# Source start

10 Kinds of Analysis That Complement Data Mining
You don’t have to be an expert in every data mining technique, of course, but a little knowledge about other tools and approaches can prepare you well for new challenges. This list introduces you to ten such approaches.
Business analysis is the study of business systems and processes with the aim of improving them. Business analysis can help organizations run more efficiently, comply with the law and other standards for good practices, and avoid costly missteps. Business analysts facilitate organizational change by identifying stakeholder needs and evaluating the feasibility of alternative solutions to business problems. Many are experts in information technology and organizational structure.
As a data miner, your first encounter with a business analyst might come when your organization decides to explore data mining. The business analyst might take the lead in identifying how data mining can be applied in your organization, how to integrate data mining with information technology functions, and how to ensure that data mining does not interfere with everyday operations.
Shoppers make choices, balancing preferences for particular features with the limitations of the products available and their shopping budget. Think about the other side of that process. If you are a product manager or marketer, to attract customers, you need information about the features they find most appealing and the prices the market will bear.
This is the role of conjoint analysis, a technique for obtaining information about consumer preferences. In conjoint analysis, data is collected from individuals asked to evaluate a variety of theoretical product options. These studies can vary from simple (such as the ones that ask respondents merely to rate or rank each option) to complex (such as studies that use special adaptive software that modifies options as the interview progresses).

# Source end

» Stated exercise
Print the passage from the text on kinds of analysis that complement data mining, starting with "Shoppers make choices, balancing" and going on through "the interview progresses).", word for word.

# Data provided start

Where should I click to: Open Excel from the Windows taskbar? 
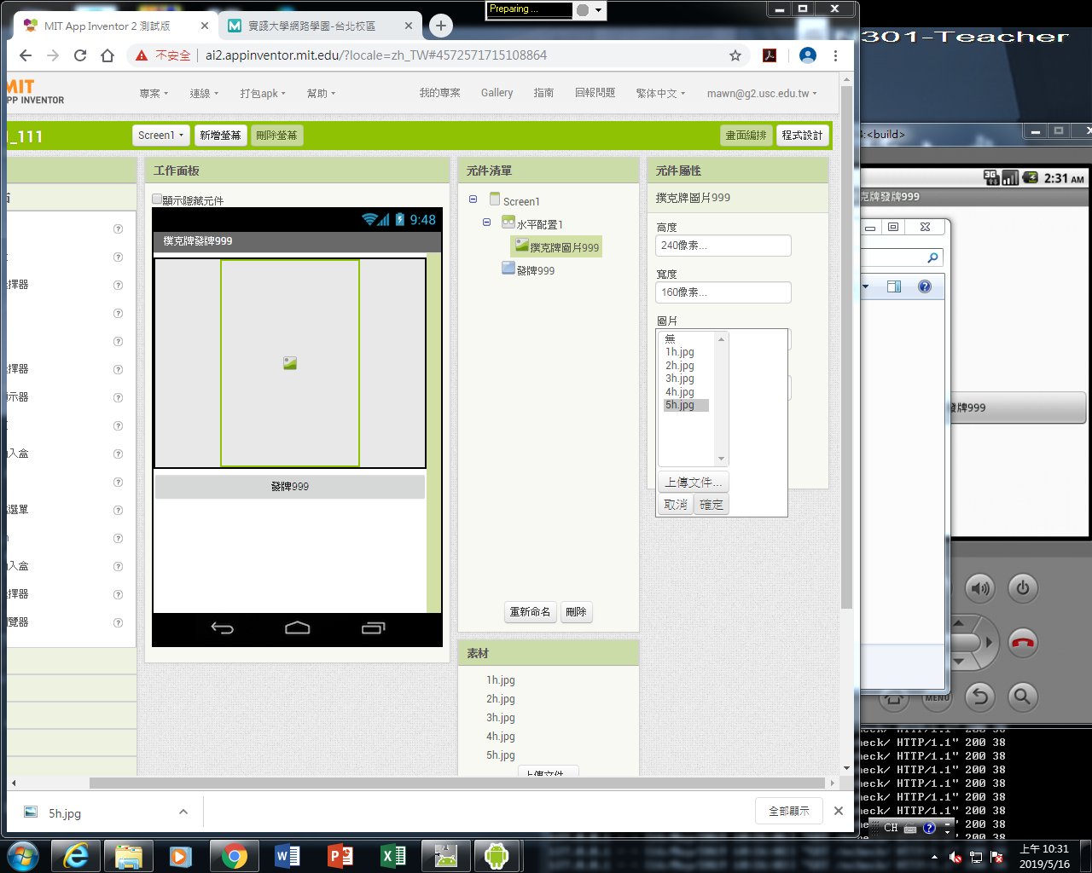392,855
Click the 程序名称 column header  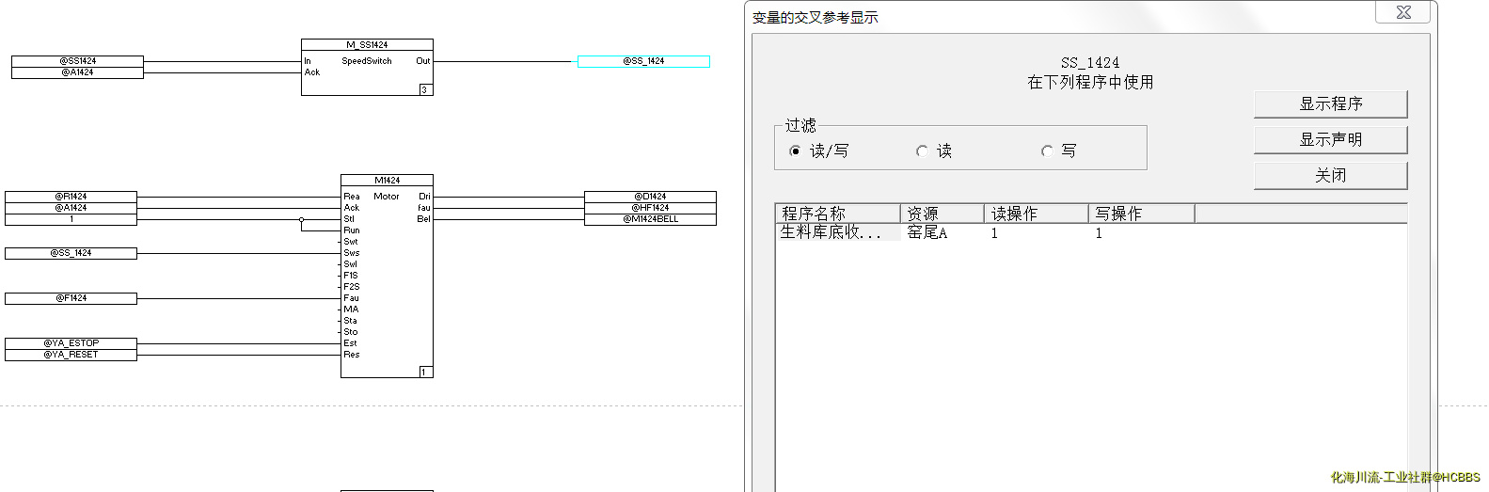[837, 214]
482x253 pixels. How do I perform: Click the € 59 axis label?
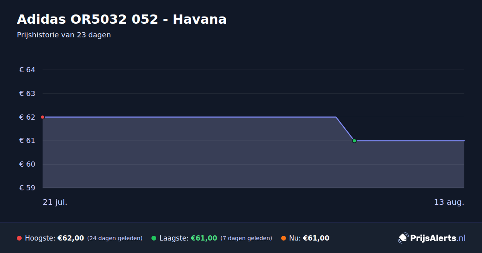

# Data provided end

» Solution to this exercise
Shoppers make choices, balancing preferences for particular features with the limitations of the products available and their shopping budget. Think about the other side of that process. If you are a product manager or marketer, to attract customers, you need information about the features they find most appealing and the prices the market will bear.
This is the role of conjoint analysis, a technique for obtaining information about consumer preferences. In conjoint analysis, data is collected from individuals asked to evaluate a variety of theoretical product options. These studies can vary from simple (such as the ones that ask respondents merely to rate or rank each option) to complex (such as studies that use special adaptive software that modifies options as the interview progresses).